• YOUR TASKS
1. In the pandas regex question, what warning does the poster get when running the extract code?
2. Carry the pandas regex question forward from its last line.

• DOCUMENT
Reputation: 1477
I want to fetch only the text around parenthesis and keep this text in the same column.
I have the following dataframe df:
id feature
1 mutation(MI:0118)
2 mutation(MI:0119)
3 mutation(MI:01120)
The expected output is:
id feature
1 MI:0118
2 MI:0119
3 MI:01120
I tried the following regex but it is not allowing me to copy it to the same column.
df['feature'] = df['feature'].str.extract(r"\((.*?)\)", expand=False)
I am getting following warning and the above code is converting all the values in the feature column to NaN
/home/lib/python2.7/site-packages/ipykernel_launcher.py:1: SettingWithCopyWarning:
A value is trying to be set on a copy of a slice from a DataFrame.

• INFORMATION PROVIDED
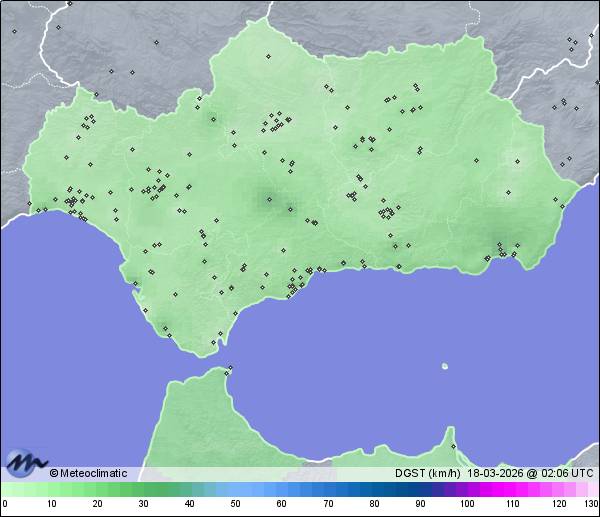The width and height of the screenshot is (600, 517).
Task: Click the 130 km/h end of the color scale
Action: [594, 489]
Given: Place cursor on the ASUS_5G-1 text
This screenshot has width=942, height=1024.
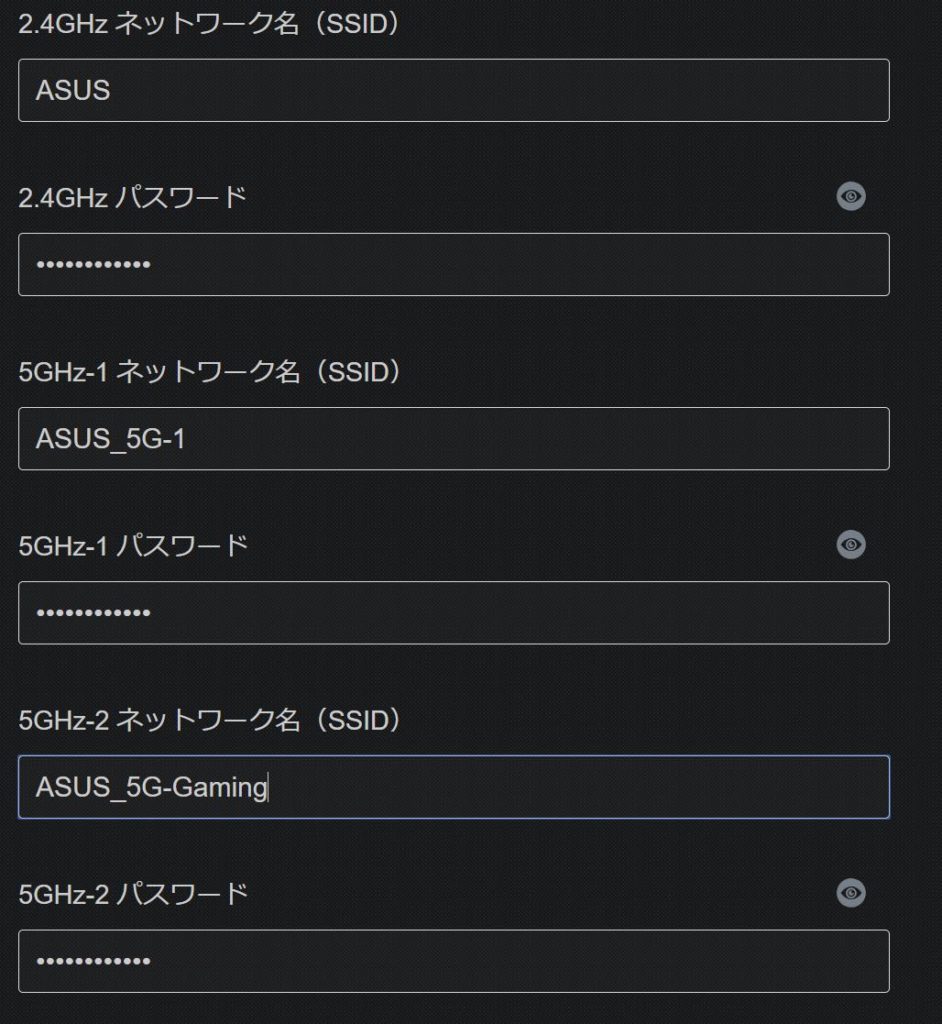Looking at the screenshot, I should point(110,439).
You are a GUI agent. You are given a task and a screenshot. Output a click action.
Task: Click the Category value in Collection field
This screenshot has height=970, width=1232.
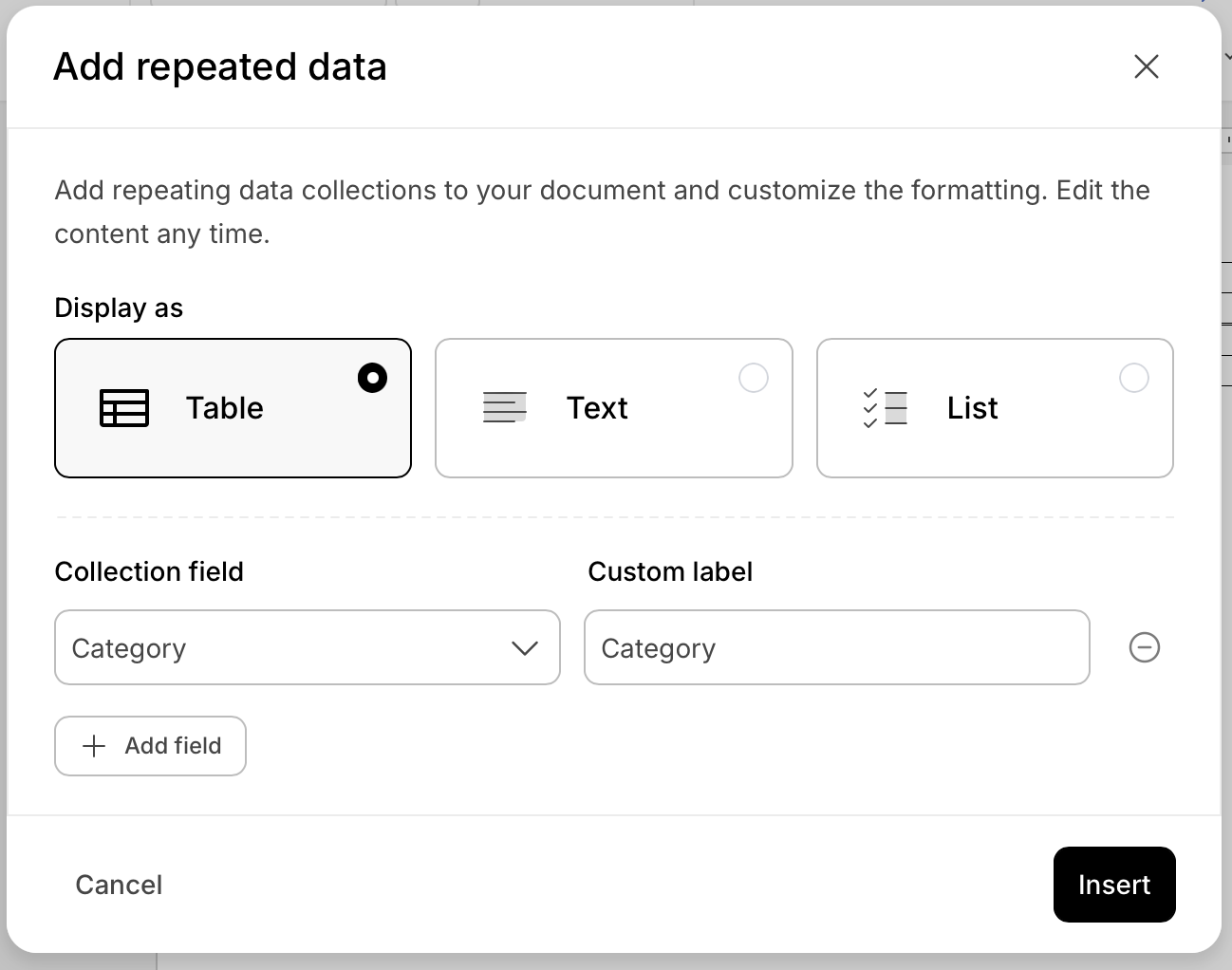point(129,648)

• RESULTS OF THE TASKS
1. SettingWithCopyWarning

2.
Try using .loc[row_indexer,col_indexer] = value instead
See the caveats in the documentation: http://pandas.pydata.org/pandas-docs/stable/indexing.html#indexing-view-versus-copy
"""Entry point for launching an IPython kernel.
Thanks
Upvotes: 1
Views: 102
Reputation: 71600
Try using the below code with a different pattern:
df['feature'] = df['feature'].str.extract('.*\((.*)\).*', expand=False)
print(df)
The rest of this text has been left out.